| The task |
Report every line of the material below that contains the string "pixels". Case counts.

| Dataset records |
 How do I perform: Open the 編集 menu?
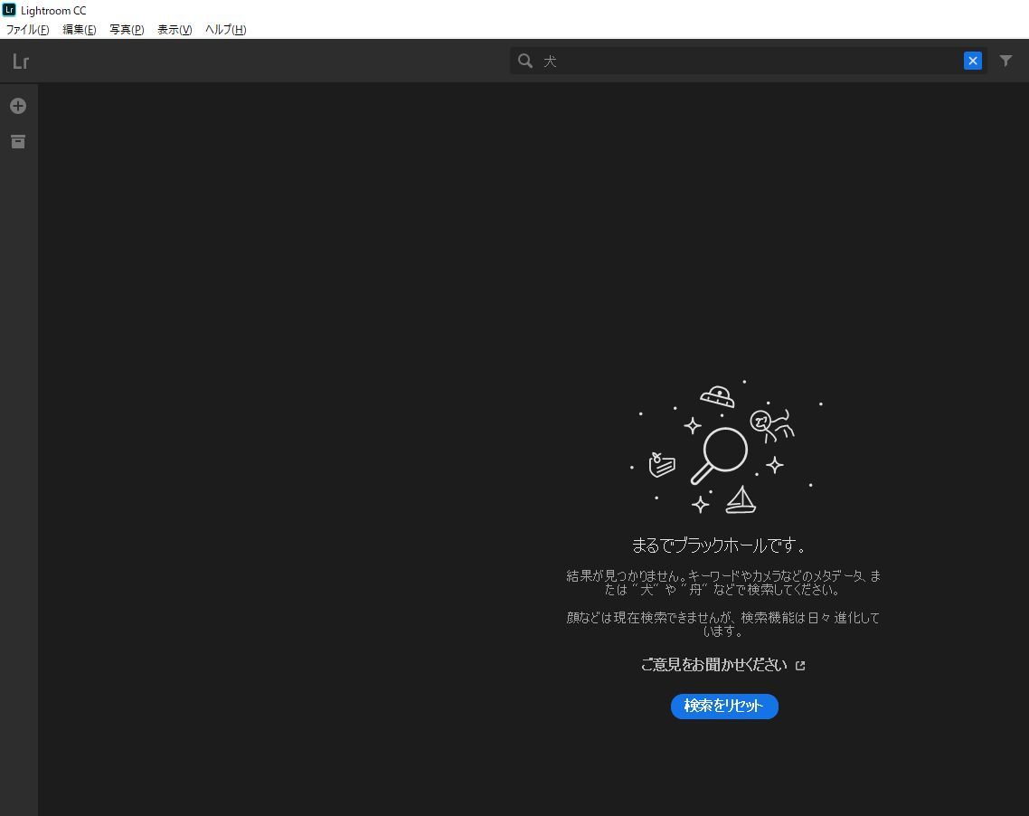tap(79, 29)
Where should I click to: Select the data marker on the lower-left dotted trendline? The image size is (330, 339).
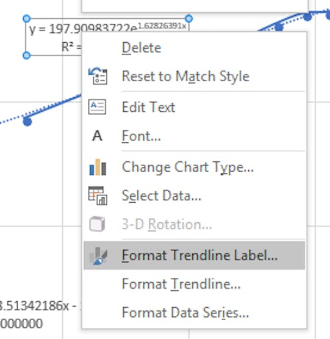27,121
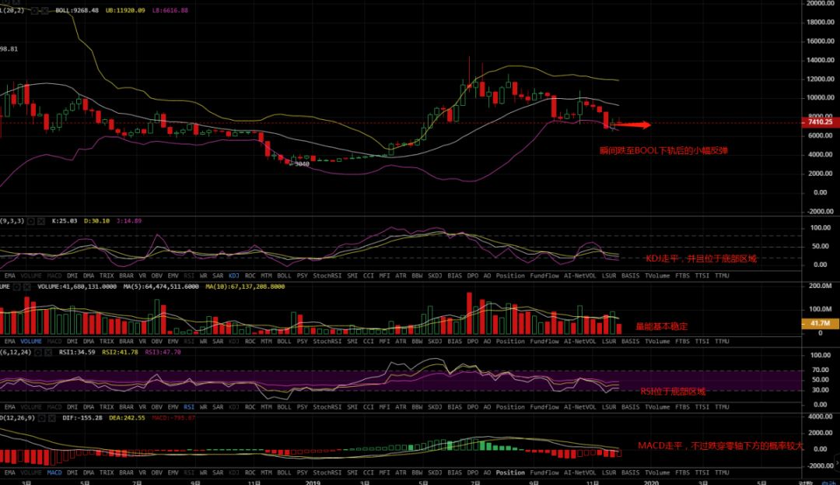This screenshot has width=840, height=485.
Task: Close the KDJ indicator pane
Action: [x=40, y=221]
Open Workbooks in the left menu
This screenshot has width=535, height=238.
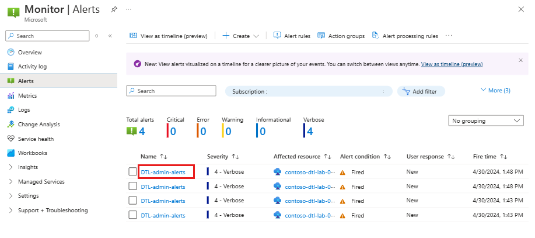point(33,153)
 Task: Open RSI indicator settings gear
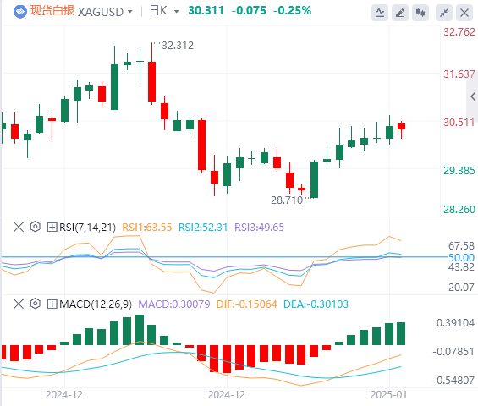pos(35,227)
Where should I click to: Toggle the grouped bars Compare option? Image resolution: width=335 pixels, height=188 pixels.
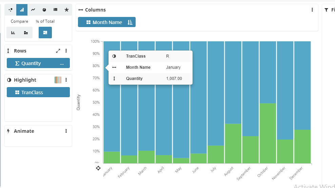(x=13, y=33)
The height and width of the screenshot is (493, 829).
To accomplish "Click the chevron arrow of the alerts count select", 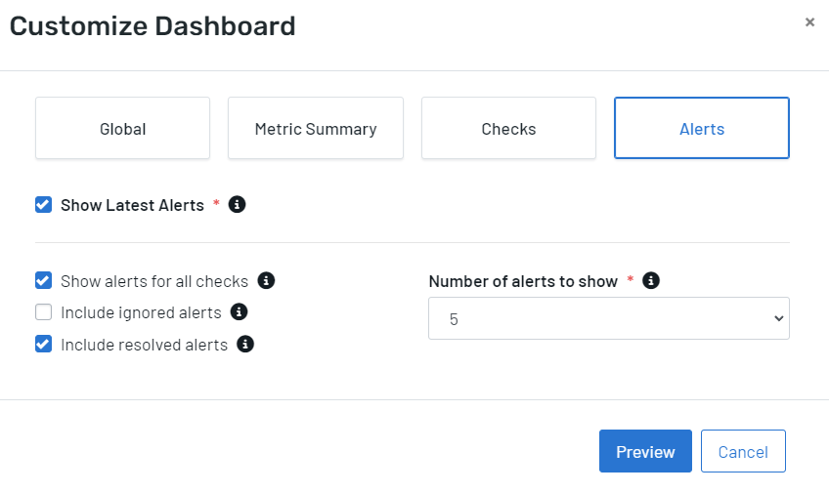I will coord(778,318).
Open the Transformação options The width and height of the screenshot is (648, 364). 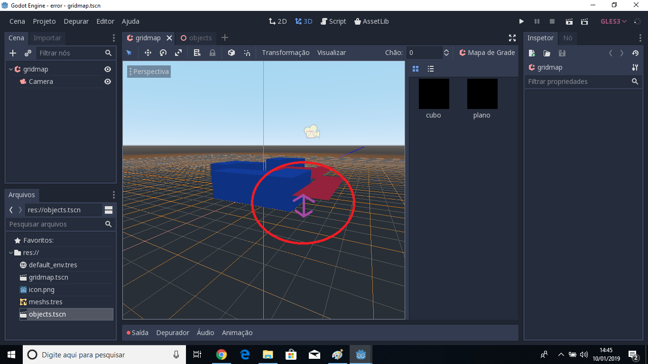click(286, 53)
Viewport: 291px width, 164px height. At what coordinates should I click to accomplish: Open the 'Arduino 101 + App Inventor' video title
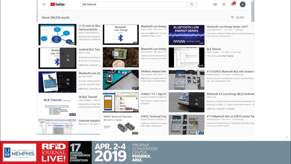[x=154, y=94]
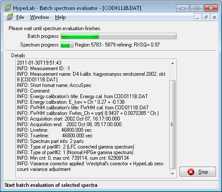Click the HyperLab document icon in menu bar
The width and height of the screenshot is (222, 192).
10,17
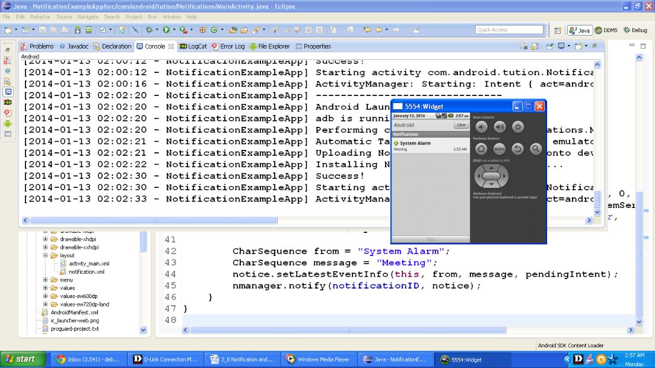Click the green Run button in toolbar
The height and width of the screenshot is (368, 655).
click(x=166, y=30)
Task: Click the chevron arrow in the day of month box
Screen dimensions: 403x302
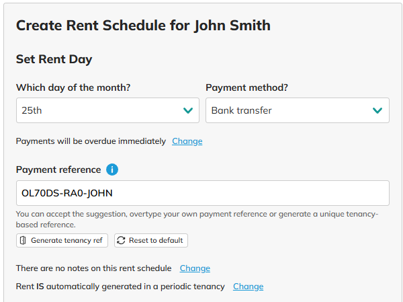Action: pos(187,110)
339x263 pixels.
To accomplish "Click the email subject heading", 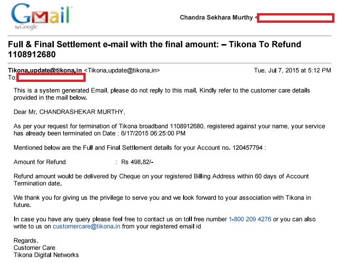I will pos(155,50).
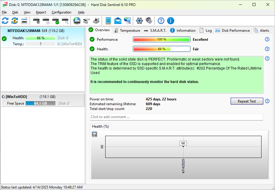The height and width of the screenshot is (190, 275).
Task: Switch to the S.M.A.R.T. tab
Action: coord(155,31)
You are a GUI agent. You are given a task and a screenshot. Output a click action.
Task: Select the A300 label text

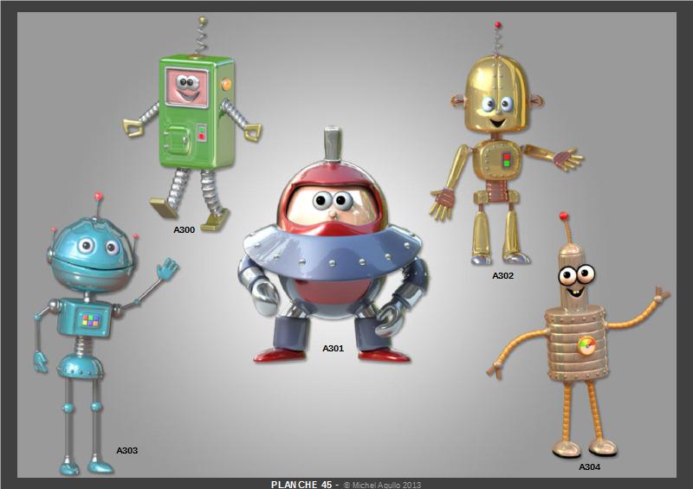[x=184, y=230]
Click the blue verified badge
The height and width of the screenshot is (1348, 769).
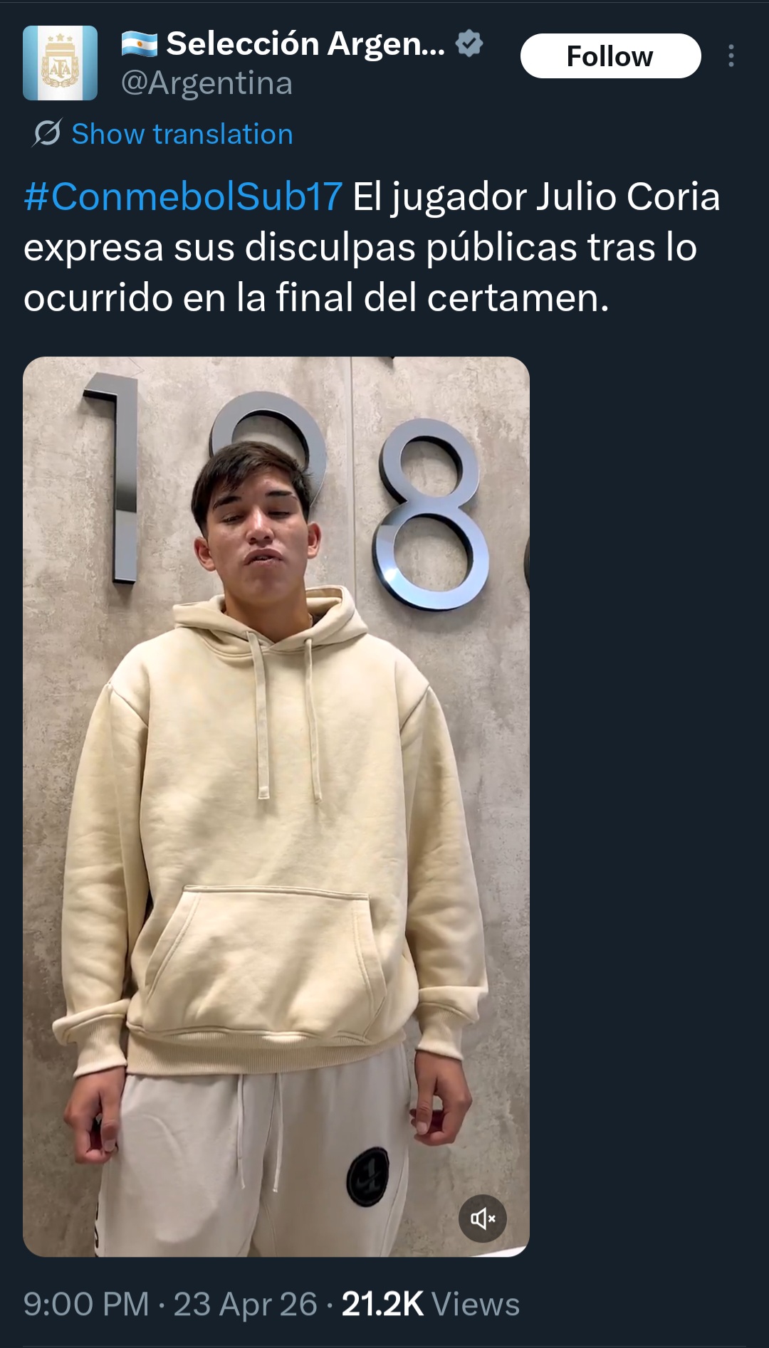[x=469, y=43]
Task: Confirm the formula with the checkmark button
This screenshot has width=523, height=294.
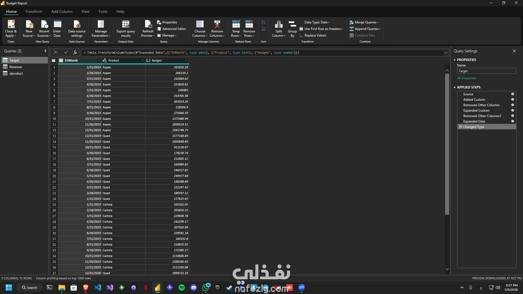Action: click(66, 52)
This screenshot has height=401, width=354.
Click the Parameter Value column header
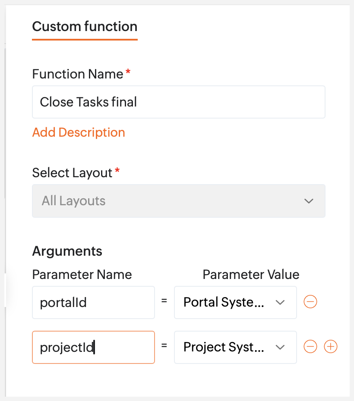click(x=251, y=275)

| Correct response |
Where should I click to: Toggle the grouped bars Compare option? Image resolution: width=335 pixels, height=188 pixels.
339x263 pixels.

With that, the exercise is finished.